Figure 4c shows a reduction in surface roughness for the alloy modified with 0.01 wt.% Sr, with less pronounced peaks and valleys, indicating improved corrosion resistance and a smoother surface. After 10 days, the surface roughness remains moderate, with peaks and valleys present but less severe than in the unmodified alloy, showing the continued beneficial effects of the 0.01 wt.% Sr modification.

Figure 4e reveals that the surface is notably smoother for the alloy modified with 0.05 wt.% Sr compared to both the unmodified LM6 and the 0.01 wt.% Sr-modified alloy. The peaks are less pronounced, and the valleys are shallower, indicating significantly better corrosion resistance. Even after 10 days, the surface remains relatively smooth with minimal roughness, suggesting that the 0.05 wt.% Sr modification offers the best protection against sulphuric acid corrosion, maintaining a smoother surface over an extended period.

Overall, the 3D profiles clearly demonstrate that the addition of Sr, particularly at 0.05 wt.%, significantly enhances the corrosion resistance of the LM6 alloy when immersed in sulphuric acid, as evidenced by the smoother surface topographies and reduced roughness in the modified samples.

Figure 5a,b show significant surface degradation and roughness in the unmodified LM6 alloy after immersion in sodium hydroxide. The surface exhibits pronounced pits, indicating severe corrosion, with visible signs of degradation. Compared to the 5-day immersion, surface roughness increases further after 10 days, with larger pits and more pronounced surface degradation, highlighting the extensive corrosive effect of sodium hydroxide on the alloy.

Figure 5.

Figure 5

Morphology in 20× magnification immersed in sodium hydroxide. (a) LM6, 5 days; (b) LM6, 10 days; (c) LM6 + 0.01 wt.% Sr, 5 days; (d) LM6 + 0.01 wt.% Sr, 10 days; (e) LM6 + 0.05 wt.% Sr, 5 days; and (f) LM6 + 0.05 wt.% Sr, 10 days.

Figure 5c,d demonstrate improved surface morphology for the alloy modified with 0.01 wt.% Sr, showing reduced roughness and fewer pits. This indicates enhanced corrosion resistance compared to the unmodified LM6. While there is still some increase in surface roughness after 10 days, the level of degradation remains less severe, illustrating the beneficial impact of 0.01 wt.% Sr in improving the alloy’s resistance to sodium hydroxide corrosion.

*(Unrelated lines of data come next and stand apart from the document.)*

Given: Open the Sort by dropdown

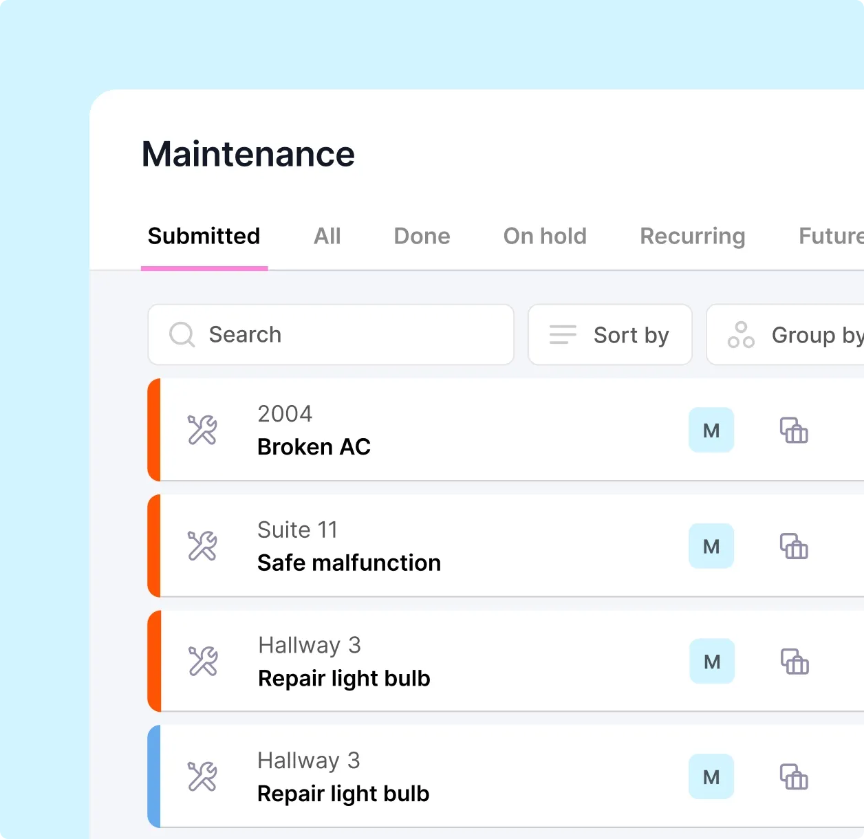Looking at the screenshot, I should (609, 335).
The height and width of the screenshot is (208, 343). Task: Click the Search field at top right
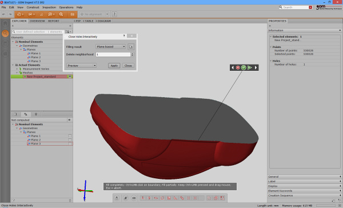click(x=296, y=7)
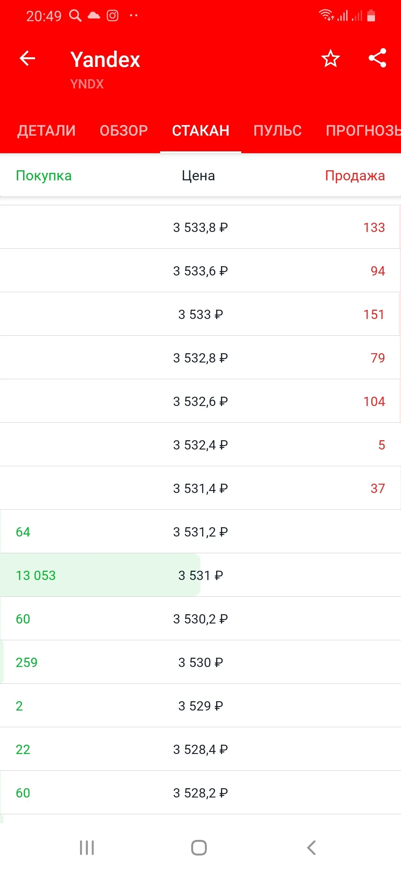Switch to the ОБЗОР tab

click(x=124, y=131)
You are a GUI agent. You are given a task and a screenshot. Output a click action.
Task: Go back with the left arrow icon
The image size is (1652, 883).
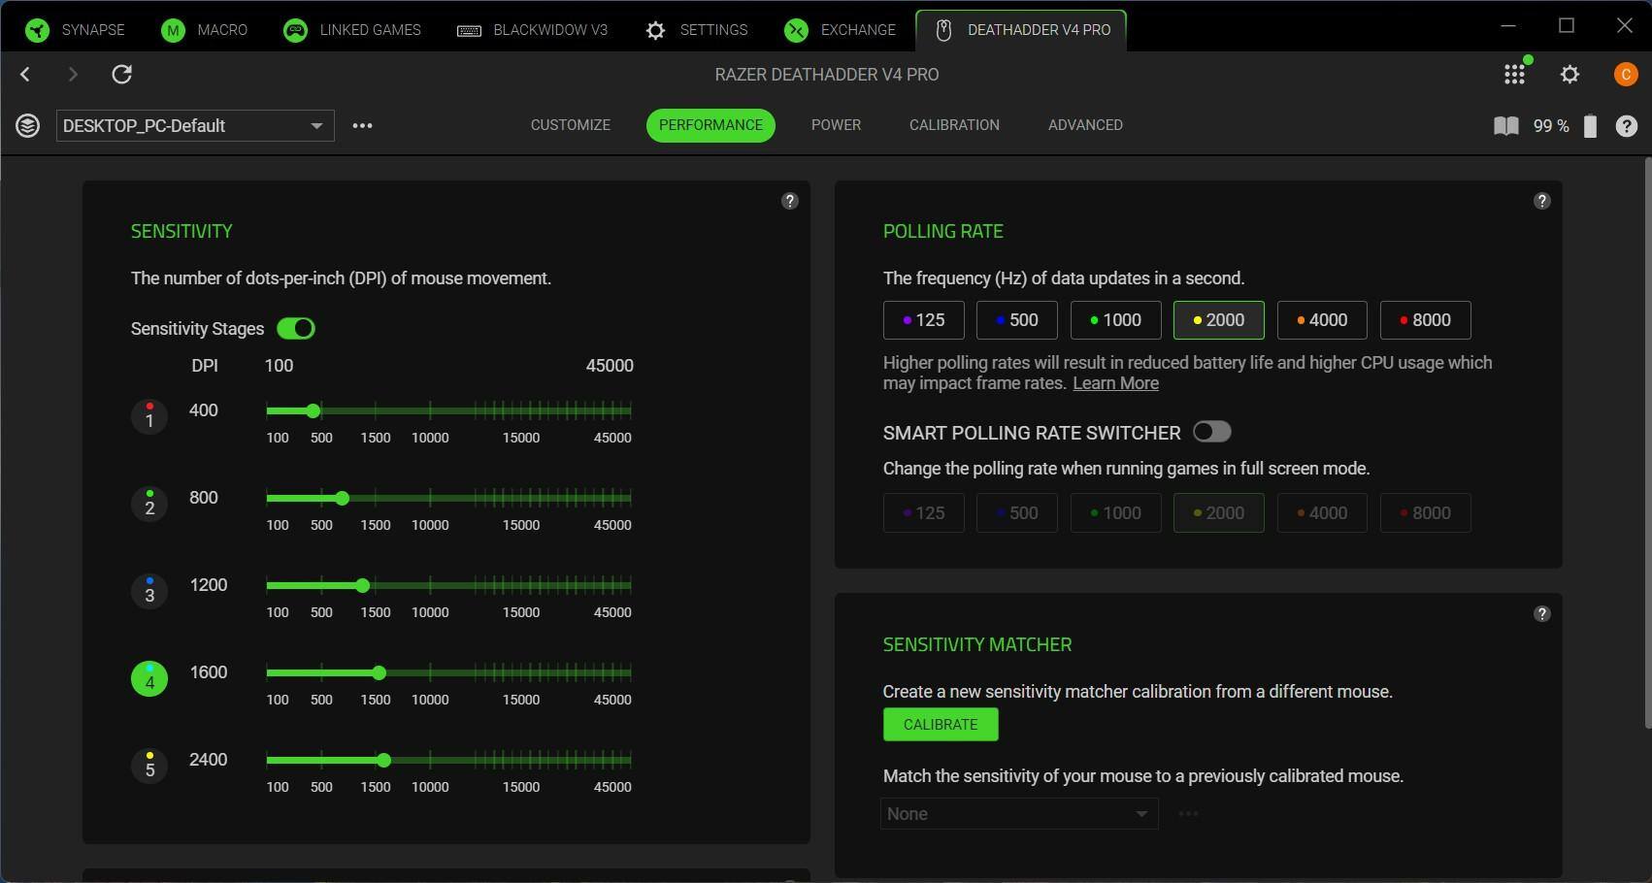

Figure 5e,f exhibit the least surface roughness and minimal pitting for the alloy modified with 0.05 wt.% Sr, indicating the highest level of corrosion resistance among all samples. The surface is significantly smoother, with minimal pits and considerably reduced roughness, showcasing excellent corrosion resistance. Even after extended exposure to sodium hydroxide, the 0.05 wt.% Sr modification maintains a relatively smooth surface with only minor roughness and fewer, less severe pits. This demonstrates the superior performance of the 0.05 wt.% Sr addition in resisting corrosion.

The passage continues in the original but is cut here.